Too Personal a Tale

Sometime early during the first year of the closing of the society because of the pandemic, I began to have occasional anxiety attacks. The episodes would come sometime after sunset and most typically late at night when everything was quiet, and I had the chance to consider the insanity of what was going on around me in an environment in which time and sanity seemed to have become something entirely different from what they had once been in a mad, but somewhat comprehensible world.

With a graduate degree in counseling and aware of how therapeutic interventions had been distorted by ludicrous theories of human behavior, I was hesitant to seek out help for this battle with anxiety that seemed to be happening all around me in what appeared to be a common happening. I was also hesitant because airing private laundry and admitting weakness is not part of the false “American” myth of rugged individualism and making it alone.

I never went in for a narrative of Dylan’s “too personal a tale,” in a somewhat different context. But, the constant drumbeat of death and the closing down of the society and its resulting demand for isolation of a kind finally took its toll. From New York City, where I had travelled weekly to take care of family business as the pandemic took especially lethal hold, came tales of endless sirens screaming through the night.

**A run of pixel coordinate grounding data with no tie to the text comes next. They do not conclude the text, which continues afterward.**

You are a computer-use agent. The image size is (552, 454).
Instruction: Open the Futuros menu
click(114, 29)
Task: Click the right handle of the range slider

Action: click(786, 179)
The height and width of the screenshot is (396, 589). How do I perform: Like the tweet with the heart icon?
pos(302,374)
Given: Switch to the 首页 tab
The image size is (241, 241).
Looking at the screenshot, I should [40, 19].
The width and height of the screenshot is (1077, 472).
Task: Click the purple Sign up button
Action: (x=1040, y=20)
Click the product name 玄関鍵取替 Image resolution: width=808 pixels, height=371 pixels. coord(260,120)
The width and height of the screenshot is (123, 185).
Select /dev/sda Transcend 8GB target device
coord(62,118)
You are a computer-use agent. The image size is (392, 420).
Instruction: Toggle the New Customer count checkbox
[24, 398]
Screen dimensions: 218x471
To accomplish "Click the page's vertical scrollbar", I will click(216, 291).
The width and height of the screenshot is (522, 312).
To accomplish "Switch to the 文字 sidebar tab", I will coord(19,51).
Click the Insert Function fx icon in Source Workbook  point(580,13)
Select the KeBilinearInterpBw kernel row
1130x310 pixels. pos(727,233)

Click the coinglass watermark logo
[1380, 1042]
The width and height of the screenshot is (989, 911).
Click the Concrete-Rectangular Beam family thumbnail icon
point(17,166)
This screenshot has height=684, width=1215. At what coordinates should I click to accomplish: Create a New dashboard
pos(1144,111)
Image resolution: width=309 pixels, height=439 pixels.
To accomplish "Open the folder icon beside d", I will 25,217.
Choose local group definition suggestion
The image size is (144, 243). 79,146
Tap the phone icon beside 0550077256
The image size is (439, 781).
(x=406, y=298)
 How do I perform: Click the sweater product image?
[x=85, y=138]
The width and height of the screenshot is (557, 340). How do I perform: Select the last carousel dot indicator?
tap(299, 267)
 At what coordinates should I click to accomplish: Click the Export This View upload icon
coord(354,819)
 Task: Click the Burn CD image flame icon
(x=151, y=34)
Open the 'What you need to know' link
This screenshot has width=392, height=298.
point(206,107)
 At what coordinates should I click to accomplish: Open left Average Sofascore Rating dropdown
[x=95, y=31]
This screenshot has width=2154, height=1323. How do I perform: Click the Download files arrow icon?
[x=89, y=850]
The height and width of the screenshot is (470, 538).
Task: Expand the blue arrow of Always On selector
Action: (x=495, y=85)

Then the real insanity took hold. I used a referral list from Psychology Today to look at the professional biographies of local clinicians and steered far away from those who claimed to offer personal fulfillment and expanding one’s horizons. I had had enough of that glad-talking have a good day rhetoric in the laundering of psychoanalysis US style. They, both the university where I studied and the discipline, filled my graduate program with the language of feelings in working with clients and skewed toward what Russell Jacoby writes about in his seminal work on the history of psychoanalysis after Freud in Social Amnesia: A Critique of Contemporary Psychology From Adler To Laing (1975).

Surface psychology and post-Freudian analysis largely ignored significant aspects of a consumerist, racist, anti-Semitic, and misogynist society. It also usually ignored the psychological effects of a society always on a war footing or fighting endless wars. Poor people were always ignored. The luxury of a talking cure is as remote to millions of people as is a walk on the moon.

The contacts that I attempted to make in the area where I live failed to respond to my queries. I limited myself to those clinicians who steered clear of personal growth nonsense. I searched for clinicians who dealt with issues   related to treating post-traumatic stress disorder, or in common parlance, not being able to cope in varying degrees as the shit of the pandemic hit the fan day after day and the national clown in Washington, DC made anti-science his cause célèbre.

When I did receive a phone call or email, the story was the same: No room at the inn for another client. My least favorite response was from a clinician who agreed to see me, but refused to take health insurance, insisted on a fee of $250 for a clinical hour (fifty minutes), and offered to take $20 off of the fee in what she called a sliding scale. Readers here can see the theater of the absurd coming into play. One clinician said that she would place me on a waiting list and months passed without hearing from her again.

Meanwhile, a clinician in New York, who I knew, met with online clients from many geographical areas in the US, as the guidelines for licensing had been somewhat relaxed in answer to the burgeoning demand for help during the pandemic. That clinician could have spent 24 hours a day trying to meet the demand for help and not have made a dent in those seeking help.

The COVID-19 pandemic and the resulting economic recession have negatively affected many people’s mental health and created new barriers for people already suffering from mental illness and substance use disorders. During the pandemic, about 4 in 10 adults in the U.S. have reported symptoms of anxiety or depressive disorder, a share that has been largely consistent, up from one in ten adults who reported these symptoms from January to June 2019 (Figure 1). A KFF Health Tracking Poll from July 2020 also found that many adults are reporting specific negative impacts on their mental health and well-being, such as difficulty sleeping (36%) or eating (32%), increases in alcohol consumption or substance use (12%), and worsening chronic conditions (12%), due to worry and stress over the coronavirus. As the pandemic wears on, ongoing and necessary public health measures expose many people to experiencing situations linked to poor mental health outcomes, such as isolation and job loss (KFF, “The Implications of Covid-19 for Mental Health and Substance Use,” February 10, 2021).

The first injection of two injections of the Covid-19 vaccine provided not only a partial end to social isolation, but caused my symptoms of anxiety related to the pandemic to disappear almost overnight. Not as fortunate were the millions of people for whom the pandemic meant economic collapse, severe illness, and death. How many of those vulnerable to the effects of the pandemic fell into demographics that spelled danger because of previously existing economic and social life circumstances? Untold numbers of the most vulnerable people lived in poverty, densely populated urban settings, nursing homes, assisted-living centers, and veterans homes. The dictates of a top-down economy forced millions of people to work without the luxury of being able to search for emotional support or proper protective equipment. Tens of thousands of deaths, both past, present, and future, result from a thoroughly privatized system of healthcare without a national public health system.

On March 14, 2021, the New York Times reported 533,904 total deaths from the pandemic in the US.

Howard Lisnoff is a freelance writer. He is the author of Against the Wall: Memoir of a Vietnam-Era War Resister (2017).